It was early last Wednesday morning, around 7am. Wilson and I were coming around the corner approaching his elementary school. Wilson exclaimed, “Look how beautiful the sky is!” It was a majestic mixture of orange and pink. And all I could think was, “This beautiful morning is the day I’m going to cut my son’s hair.”
It has been a week of ups and downs.
It has been a gift to be at home, all of us under one roof. Part of it is simply the logistics – less coming and coming, all of us based in one place. No tag-team handoffs at the hospital and endless text chains about who is covering which place and who is helping with carpool and making sure to ask the team this question at rounds and how long the line is at Starbucks at the hospital. Our bed is SO much more comfortable than the “couch” we sleep on in the hospital, and no one wakes anyone else up to check vitals. We’ve loved being able to check in with Heath and then head back downstairs, or go to a meeting, or walk the dog. We’ve had some really nice evenings watching playoff baseball. Carrie and I walk the dog together, which our neighbors know is a good sign. This time has been really special. It truly has, and that’s a gift we are working hard not to take for granted.
But it is also a different kind of exhausting. The gift of the hospital is that all of the helpful people are nearby. If we have a question, we buzz the nurse. Or ask them to page the team. Our medical pros have been really accessible and supportive and answered endless sets of questions. They are also checking in with Heath very regularly, often hourly, so nothing is left to chance. Here at home we are left to wonder…”Is this normal? Do you think he’s okay? He sure is tired….” This final point has been so hard. Heath continues to be very thin and weak in ways that are pretty heartbreaking. He reaches out a hand to help him up out of the bed. Then you make sure he’s steady. A walk downstairs and back up (which doesn’t happen but a handful of times a day), is so tiring. Those of you who have experienced this disease in your own body, or cared for a loved one through treatment, know what I mean. His hair continues to fall out.

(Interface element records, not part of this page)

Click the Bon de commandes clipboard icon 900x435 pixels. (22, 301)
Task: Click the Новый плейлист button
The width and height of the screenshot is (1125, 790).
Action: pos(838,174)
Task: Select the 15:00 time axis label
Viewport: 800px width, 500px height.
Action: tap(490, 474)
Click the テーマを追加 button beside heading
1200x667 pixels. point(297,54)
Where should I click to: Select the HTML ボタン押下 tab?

That’s what we did on Wednesday – that I mentioned above. He had grown quite a head of hair over the past eighteen months, the full teenage boy mop. We knew there was a chance his hair could begin to fall out, but he didn’t want to cut it. But the clumps of hair falling out made the decision for us. On Wednesday afternoon we set up towels and sheets all over the bathroom, and I plugged in the clippers. Much of that hair ended up on the floor. Those moments were really hard. Or, if I’m being honest, the buildup to those moments were some of the most difficult (ask Carrie how cranky I was that day) – for what they were, and what they symbolized. Like everything else, Heath took it in stride as I cut the back and sides pretty short, and trimmed up the top. He wasn’t ready to go full ‘buzz cut’ yet. That will come in time. But we did it, and it didn’t look that bad, and Wilson saved the day when he walked in and immediately said, “Heath, that haircut looks FRESH!” (He meant fresh in a good way.) “God bless dear Wilson,” Carrie and I said to each other.
So tomorrow morning (Tuesday), we head back in to be admitted for at least a week. We’ll begin another week-long round of chemo, followed by another round of really low white blood count, which may be at home or may still be at Duke. We pray nowhere in this time period will there be an emergency abdominal surgery. We go in weary. We go in anxious for the continued toll this will take on his frail body. Yet we also go in hopeful, knowing that initial rounds have been effective, and that the tumor is gone. We have at least nine more weeks ahead of this. And so we pray for strength.
On that note, and understanding we’ve got a long way to go, we’ve added some spots to the signup genius for meals. To the many of you who have fed us until now, we thank you. It had been a gift to get to see many of you briefly, and enjoy the sustenance you provide. If this is a way you could help, we’d be grateful. The love we have experienced from countless saints, through meals and cards and texts and so much more, is a gift beyond anything we can ever truly articulate or understand. Thank you, thank you, thank you.